As part of these measures, Debswana will scale back production volumes to 15 million carats in 2025 as follows:
- A temporary three-month pause in production at Jwaneng Cut 9, covering the May to July 2025 production months.
- A combined temporary pause at the Orapa Mine Pit and Orapa No. 2 Plant during May, June, and October 2025. Notably, the May and June production pause at Orapa No. 2 Plant coincides with its scheduled annual maintenance shutdown, thereby extending the maintenance into a strategic production halt.
Economic think tank, Econsult, commented:
“No mineral revenues for government of Botswana for a while.”
This isn’t just about government. It’s about your bank too.
That brings us to Warren Buffett’s famous quote:
“You only find out who’s swimming naked when the tide goes out.”
What Buffett meant is this:
When times are good, it’s easy to look like you’re doing well. But when things get tough, like when money runs dry, that’s when we see who was really prepared. Weaknesses that were hidden during the good times suddenly come to light.
So, who is swimming naked?
In this story:
- The tide: Diamond money drying up.
- Swimming naked: Banks exposed to civil servant loans.
- The rescue: Government, still paying salaries, even with little money left.

State Of Play
- Most Botswana banks rely more on interest income than fees, meaning their revenue depends heavily on borrowers paying back loans.
- BBS and Stanchart are the most exposed, with over 80% of income coming from interest.
- FNBB is better diversified, with almost a 50/50 split between interest and non-interest income. That gives it more cushioning in tough times.
- Two-thirds or more of the income comes from loans for Absa and Access Bank.

So what’s at stake?
- For banks: A wave of defaults if salaries are missed.
- For investors: Lower dividends, slower growth, or worse.

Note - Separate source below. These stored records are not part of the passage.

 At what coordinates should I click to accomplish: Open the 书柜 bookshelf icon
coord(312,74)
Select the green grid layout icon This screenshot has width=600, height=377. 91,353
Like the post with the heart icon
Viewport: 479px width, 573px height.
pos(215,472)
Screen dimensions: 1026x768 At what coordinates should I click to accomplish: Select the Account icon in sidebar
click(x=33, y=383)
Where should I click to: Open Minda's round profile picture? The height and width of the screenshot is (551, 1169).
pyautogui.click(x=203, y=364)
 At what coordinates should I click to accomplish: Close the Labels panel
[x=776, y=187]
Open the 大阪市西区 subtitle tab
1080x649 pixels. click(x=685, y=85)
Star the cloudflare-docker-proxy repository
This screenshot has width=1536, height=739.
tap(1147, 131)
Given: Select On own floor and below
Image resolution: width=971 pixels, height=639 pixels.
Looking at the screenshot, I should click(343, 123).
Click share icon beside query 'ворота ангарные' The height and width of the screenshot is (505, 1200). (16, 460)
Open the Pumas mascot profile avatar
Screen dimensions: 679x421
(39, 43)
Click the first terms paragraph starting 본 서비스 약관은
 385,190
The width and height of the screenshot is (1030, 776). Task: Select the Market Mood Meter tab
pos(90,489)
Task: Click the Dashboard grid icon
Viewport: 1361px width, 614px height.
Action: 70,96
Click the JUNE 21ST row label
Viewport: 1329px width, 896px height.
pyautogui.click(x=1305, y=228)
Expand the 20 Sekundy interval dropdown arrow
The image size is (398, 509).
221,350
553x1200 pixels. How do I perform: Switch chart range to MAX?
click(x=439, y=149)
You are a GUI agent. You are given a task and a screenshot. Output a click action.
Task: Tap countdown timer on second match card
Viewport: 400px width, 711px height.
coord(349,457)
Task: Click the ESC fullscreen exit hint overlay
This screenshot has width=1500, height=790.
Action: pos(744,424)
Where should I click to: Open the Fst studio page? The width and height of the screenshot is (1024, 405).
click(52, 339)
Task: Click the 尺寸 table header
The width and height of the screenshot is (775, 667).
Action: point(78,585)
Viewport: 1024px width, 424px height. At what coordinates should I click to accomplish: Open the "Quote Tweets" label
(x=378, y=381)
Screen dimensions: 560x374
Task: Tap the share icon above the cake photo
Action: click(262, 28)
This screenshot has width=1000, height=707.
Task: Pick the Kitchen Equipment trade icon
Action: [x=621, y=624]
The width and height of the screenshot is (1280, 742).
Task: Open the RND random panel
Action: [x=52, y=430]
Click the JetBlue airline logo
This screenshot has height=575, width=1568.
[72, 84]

In its balancing act, Kganetsano said:
“We will play the chess, whether we win or not is another matter.”
Living Hand to Mouth
- Between January and the end of May, Dr. Tshokologo said the government took out two short-term loans on top of the P6 billion it received from SACU. All that money is already gone.
- On Monday, 6th January, P6 billion hit the government’s account. By the end of Thursday that same week, over 90% of it had been spent.
- On the day of his presentation, Dr. Tshokologo said that when he walked into the PAC, there was about P3.5 billion left in government savings. Just hours later, P2.8 billion of that was used to pay off loans.
This illustrated how:
“We borrow to fund current consumption,” said Kganetsano.
Private Companies Feel the Squeeze
But it’s not just about banks and civil servants. Domestic economic activity plays a big role too.
Botswana’s diamond revenues don’t just pay government salaries, they also decide whether suppliers get paid on time.
During the hearing, it came out that some suppliers haven’t been paid, and that’s starting to hurt private companies. When a business doesn’t get its money from the government, it struggles to pay its own workers and bills.
The truth is, government spending keeps money moving in the economy. When the government pays businesses, those businesses pay their staff, buy stock, and keep the wheels turning. If that spending slows down, the whole system feels the squeeze. Even down to a hawker.
Dr Kganetsano, the former Bank of Botswana deputy governor, warned that if economic activity continues to slow:
- Companies may lay off workers,
- Profits shrink,
- And like individuals, businesses may start defaulting on their own loans.
It’s a chain reaction: fewer diamonds, less government money, unpaid suppliers, job cuts, loan defaults, pressure on banks.